Give back exactly the lines of the material below, starting with the line with "Image resolution: width=960" and going on through the line with "the Afgifter clock".

| Recorded data |
[Start of Attachment]
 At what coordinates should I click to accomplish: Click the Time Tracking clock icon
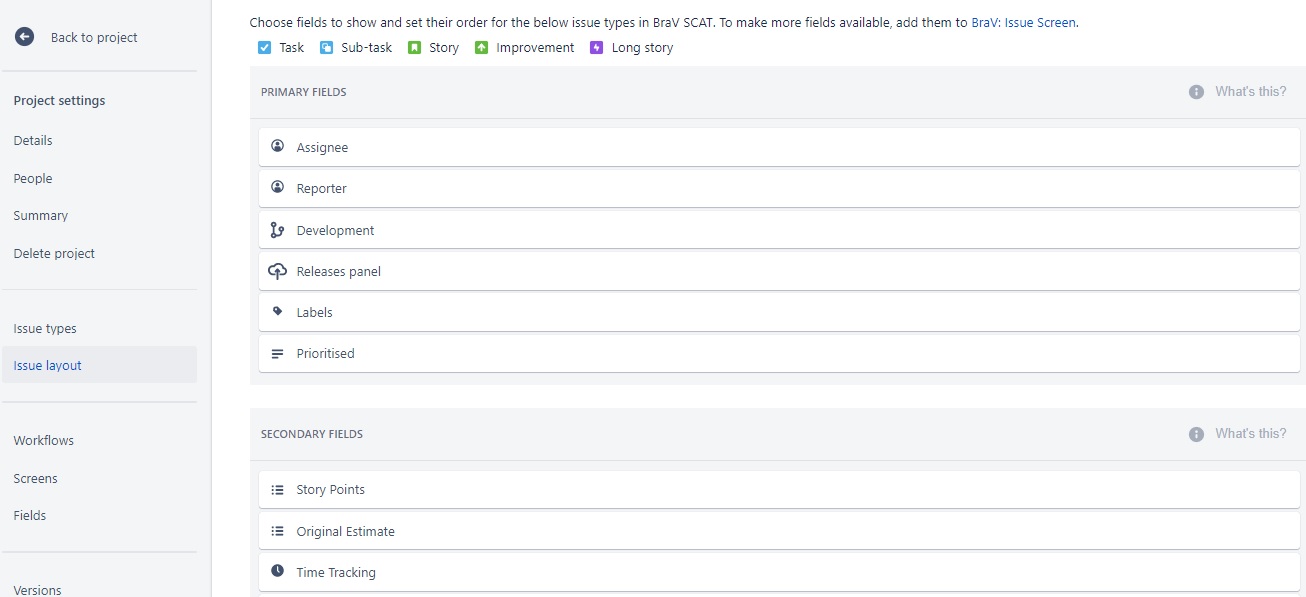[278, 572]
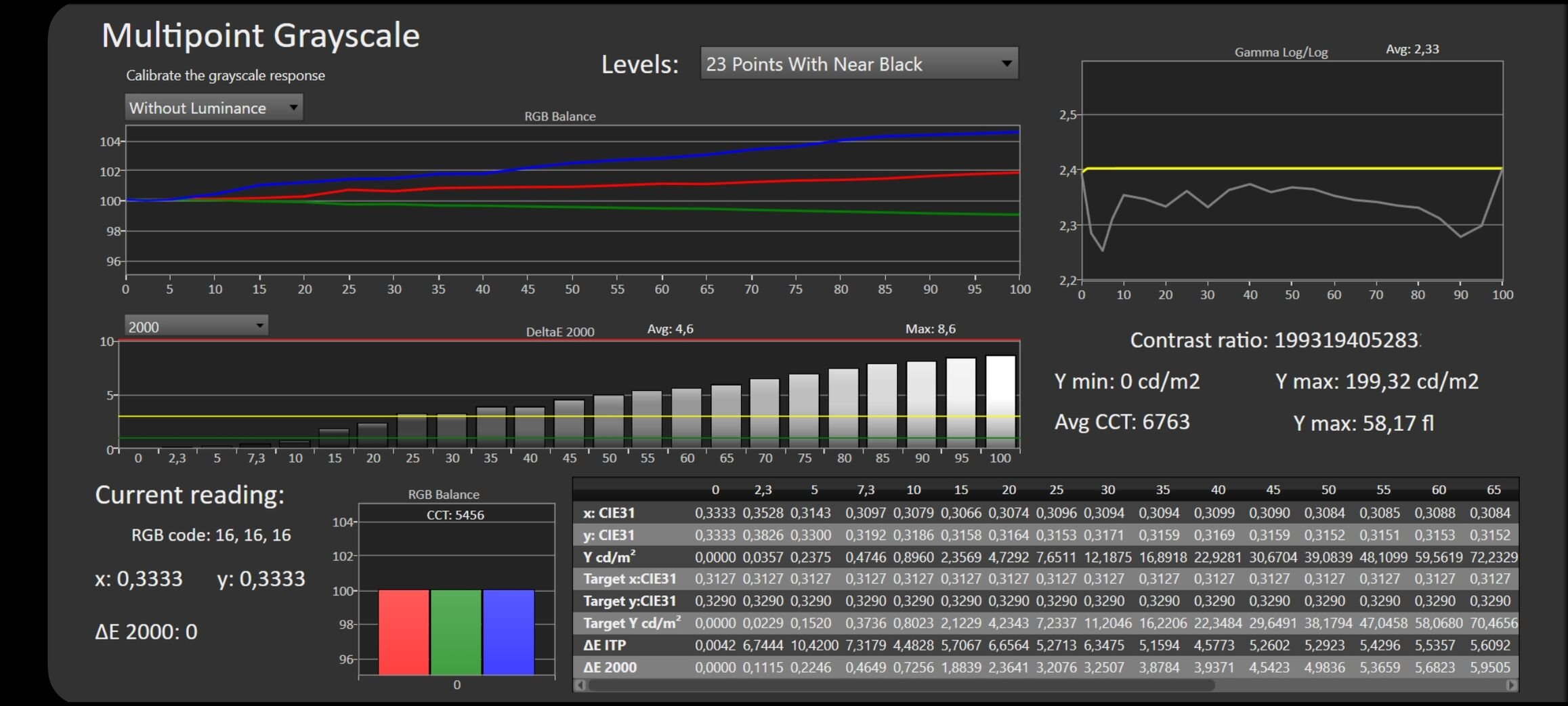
[End of Attachment]
[Start of Attachment]
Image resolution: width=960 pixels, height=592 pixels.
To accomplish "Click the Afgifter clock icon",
[End of Attachment]
[Start of Attachment]
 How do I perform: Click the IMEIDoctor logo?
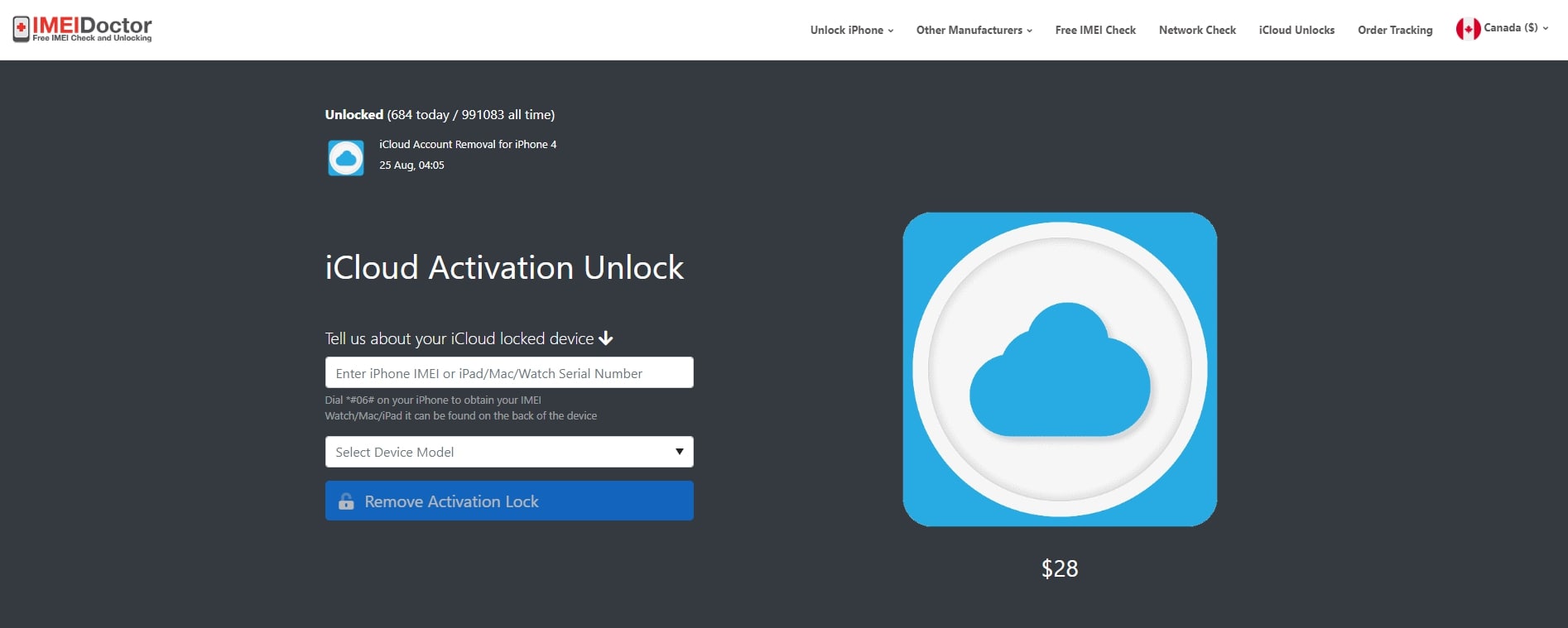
[End of Attachment]
| Response area |
Image resolution: width=960 pixels, height=592 pixels.
To accomplish "Click the Afgifter clock icon",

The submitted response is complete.